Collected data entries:
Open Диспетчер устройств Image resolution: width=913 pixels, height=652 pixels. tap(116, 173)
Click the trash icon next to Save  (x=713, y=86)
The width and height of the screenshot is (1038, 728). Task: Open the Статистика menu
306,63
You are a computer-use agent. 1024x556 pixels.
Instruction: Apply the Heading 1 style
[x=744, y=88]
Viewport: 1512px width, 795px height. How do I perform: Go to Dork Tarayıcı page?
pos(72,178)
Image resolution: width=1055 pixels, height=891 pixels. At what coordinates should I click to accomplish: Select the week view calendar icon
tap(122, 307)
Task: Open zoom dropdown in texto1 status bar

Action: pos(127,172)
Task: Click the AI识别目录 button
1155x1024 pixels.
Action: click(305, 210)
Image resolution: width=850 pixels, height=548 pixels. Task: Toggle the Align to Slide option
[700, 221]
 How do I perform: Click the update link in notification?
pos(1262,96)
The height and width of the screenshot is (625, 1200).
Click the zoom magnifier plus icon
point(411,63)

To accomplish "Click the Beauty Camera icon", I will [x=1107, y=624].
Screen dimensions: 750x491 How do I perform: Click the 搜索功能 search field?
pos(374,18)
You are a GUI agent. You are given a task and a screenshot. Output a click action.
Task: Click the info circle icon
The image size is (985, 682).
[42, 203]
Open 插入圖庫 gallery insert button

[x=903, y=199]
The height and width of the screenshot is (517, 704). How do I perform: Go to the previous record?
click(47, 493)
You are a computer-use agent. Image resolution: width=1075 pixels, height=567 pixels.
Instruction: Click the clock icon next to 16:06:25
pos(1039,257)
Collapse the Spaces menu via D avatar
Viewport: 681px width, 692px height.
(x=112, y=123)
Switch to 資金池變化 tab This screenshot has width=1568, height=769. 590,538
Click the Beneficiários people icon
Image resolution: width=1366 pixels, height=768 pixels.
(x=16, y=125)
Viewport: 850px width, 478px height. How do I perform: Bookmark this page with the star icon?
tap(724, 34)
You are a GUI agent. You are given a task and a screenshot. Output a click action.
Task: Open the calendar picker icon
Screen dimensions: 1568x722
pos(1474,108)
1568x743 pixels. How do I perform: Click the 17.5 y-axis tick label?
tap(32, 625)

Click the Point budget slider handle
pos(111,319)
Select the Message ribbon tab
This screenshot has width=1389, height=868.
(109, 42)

▶ [ABOUT THIS EXERCISE] Taking the records from the top, repeat each line exactly until you have repeated the line that contains "You are a computer-use agent. 1024x556".

▶ [SOLUTION TO THIS TASK]
Open Диспетчер устройств Image resolution: width=913 pixels, height=652 pixels. tap(116, 173)
Click the trash icon next to Save  (x=713, y=86)
The width and height of the screenshot is (1038, 728). Task: Open the Статистика menu
306,63
You are a computer-use agent. 1024x556 pixels.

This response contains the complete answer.